Music/Popular Culture

RIP JJ Cale: a brief remembrance

JJ Cale is dead at 74.

Many years ago I worked as creative and production director at a radio station. Cale, on tour, was scheduled to play a local venue and that venue, one of our clients, wanted to run a series of spots promoting the appearance.

Simple enough. These kinds of ads were fairly boilerplate – you developed maybe 15 seconds of copy with the whos, whens, wheres and so forth, and intercut it with 15 seconds of clips from the artist’s most famous tunes. Which is what I did, obviously making generous use of “After Midnight” and “Cocaine.”

Shortly after the ad began airing the owner of the station loomed into my office, wondering what the hell I was thinking. Ummm. What? We’re a family station (which was bullshit, but never mind) and you’re promoting drug use! Get that off the air.

I had absofuckinglutely no idea what he was talking about. You have to understand something. I have worked with and for some bad people in my career, but this guy was without question the most evil, fourth-rate, stupid piece of shit in the lot. If you put a gun to my head and told me say something nice about him, the best I could do is that since he was such a fat bastard, when he died he’d provide nourishment for a greater than average number of worms.

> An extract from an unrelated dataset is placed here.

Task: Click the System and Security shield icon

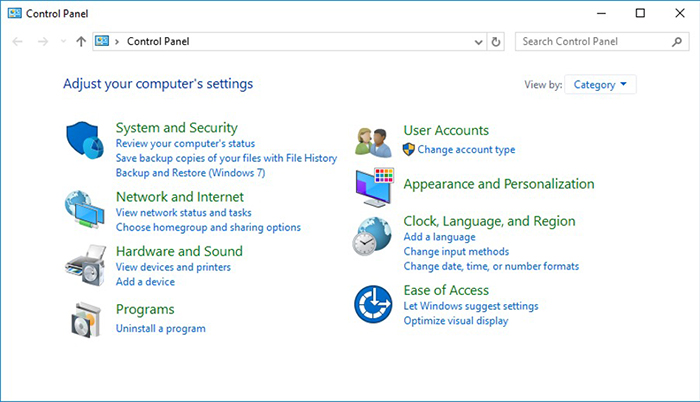Action: [85, 141]
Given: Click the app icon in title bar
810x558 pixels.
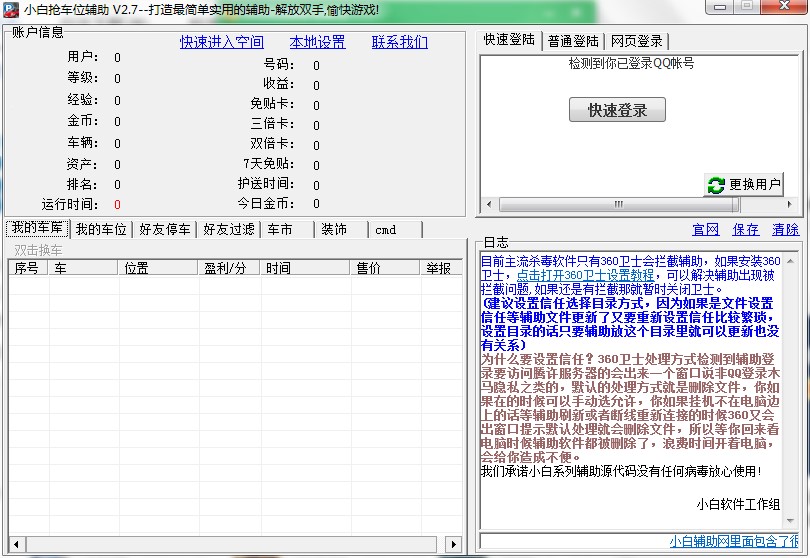Looking at the screenshot, I should pos(10,10).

Turns out the problem was “Cocaine.” His dumb ass thought it was a pro-drug song. Really?

If you wanna get down, down on the ground; cocaine.

No, seriously?

If your thing is gone and you wanna ride on; cocaine.
Don’t forget this fact, you can’t get it back; cocaine.
She don’t lie, she don’t lie, she don’t lie; cocaine.

Okay, I can see that if you weren’t born with enough intelligence to process subtlety and nuance you might miss that it was an anti-cocaine song, but how do you turn it into an advocacy tune?

Unless, you know, you’re only listening closely enough to make out one word and that’s all you need.

I was forced to recut the promo and for the remainder of my brief time at the station was probably regarded as some kind of back-alley drug dealer and perhaps even pimp. No, wait – if he’d thought I was a pimp he’d probably have wanted to know if I could hook him up for a discount.

[sigh]

Sorry. Apologies for the ranting. JJ Cale was one of the great ones and he never got a fraction of the credit he deserved. It’s a shame that his death calls to my mind that particular scumnozzle.

Thanks for everything, JJ. Ride on.

4 replies »

  1. Amigo, before you continue your rant, know that most people who listen to that song here blah blah blah blah blah blah, blah blah blah blah, cocaine. They ARE NOT listening to the words. Years after I first hear a song, at times, I process the words for the first time and am amazed at what I was missing. Chill, brother.

  2. I heard this on Saturday. He was from Tulsa, which is where I went to elementary school in the 1970s, so he was always a favorite.

  3. I am sorry that you can not express something more significant about JJ other than the what the song Cocaine is about. He was a unique musical voice and a great understated player. I was fortunate to see him live 4 times over the years. His mix of jazz country and rocknroll was eclectic and very tasty. RIP

    • I don’t want to be misunderstood here. My point is certainly not denigrate a marvelous musician and songwriter. It’s more about the idiots of the world who drag talented artists down. I wish I had gotten to see Cale in concert and I envy you those four shows.